AIM OF THE TASK:
Below are the records; return exactly the lines from the one with "Screen dimensions: 1000x590" through the final line, both included, minus any pictures.

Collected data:

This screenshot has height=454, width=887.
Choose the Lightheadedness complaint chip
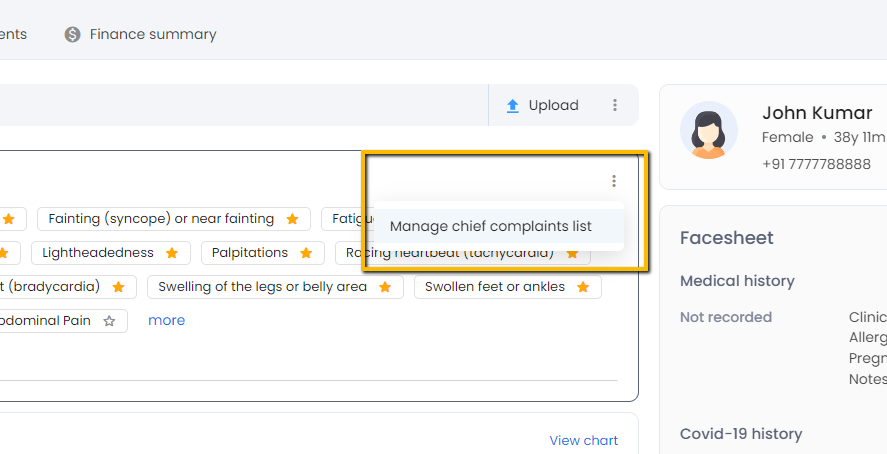(x=98, y=253)
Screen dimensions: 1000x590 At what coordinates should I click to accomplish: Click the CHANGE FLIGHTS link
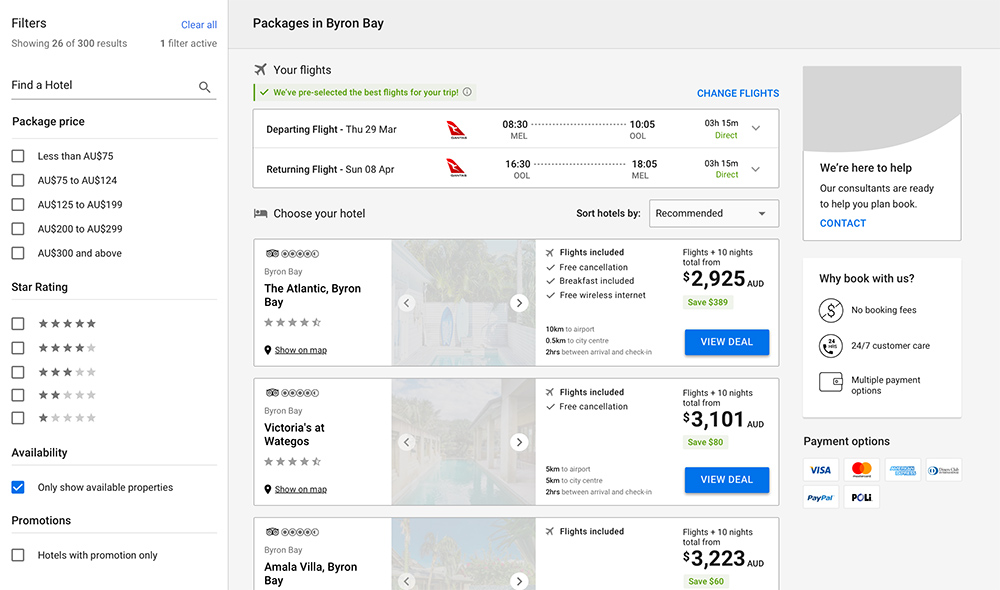point(738,93)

EXPECTED OUTPUT:
Screen dimensions: 1000x590 At what coordinates should I click to accomplish: Click the CHANGE FLIGHTS link
point(738,93)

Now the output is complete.